Canada Research Chair in Ocean Turbulence

Tier 2 - 2018-01-04
The University of British Columbia
Natural Sciences and Engineering Research Council


Research involves

Using underwater drones to study ocean turbulence.

Research relevance

This research will improve our understanding of how the oceans work and how ocean physics is represented in ocean and climate models.

Understanding Ocean Turbulence With the Help of Drones

Without turbulence, the Earth’s oceans and climate would be dramatically different. Ocean turbulence brings nutrients to the surface so plankton can grow. It also transfers heat and carbon into and out of the ocean, and controls how long heat, carbon and nutrients stay in deep ocean reservoirs. Marine ecosystems, weather and longer-term climate variations are all critically dependent on ocean turbulence and its mixing rates and mechanisms.

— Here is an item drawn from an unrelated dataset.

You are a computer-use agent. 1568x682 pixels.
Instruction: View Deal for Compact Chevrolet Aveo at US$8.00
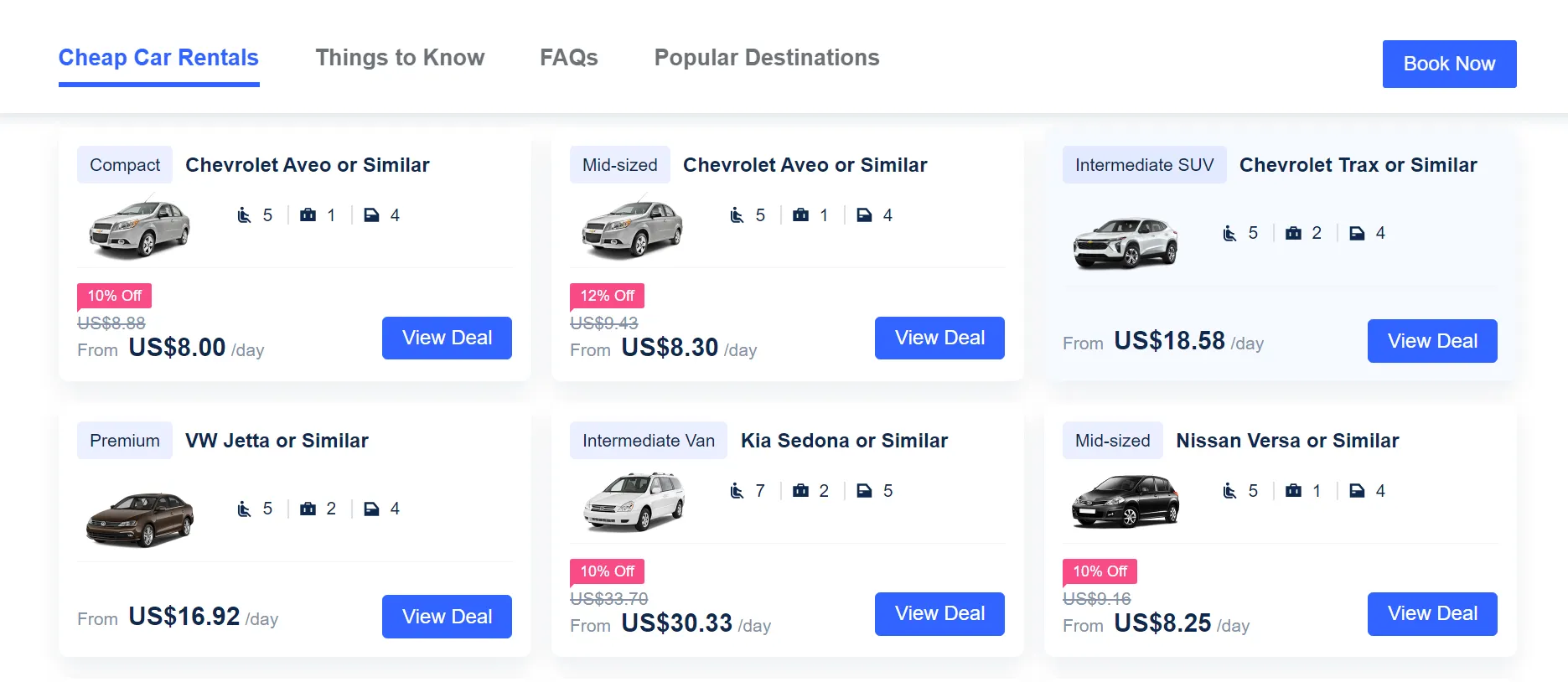447,338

Dr. Stephanie Waterman, Canada Research Chair in Physical Oceanography, aims to better understand ocean turbulence and the mixing it generates by answering key questions such as: How is turbulence generated? How quickly does it mix ocean properties? What is the best way to characterize and understand its time and space variability?

In the innovative research approach used by Waterman and her research team, underwater drones equipped with specialized turbulence-sensing instrumentation provide the observations they need to produce statistical characterizations of ocean turbulence. These drones also make remote locations more accessible at a fraction of the cost of traditional observation platforms.

Understanding ocean turbulence and its impacts on the ocean state are critical to our understanding of how the oceans work and to improving ocean circulation models. Because these models cannot resolve turbulent scales, understanding the effects of turbulence depends on awareness of the physical processes involved. Waterman’s findings could help ensure more robust predictions of future climate changes.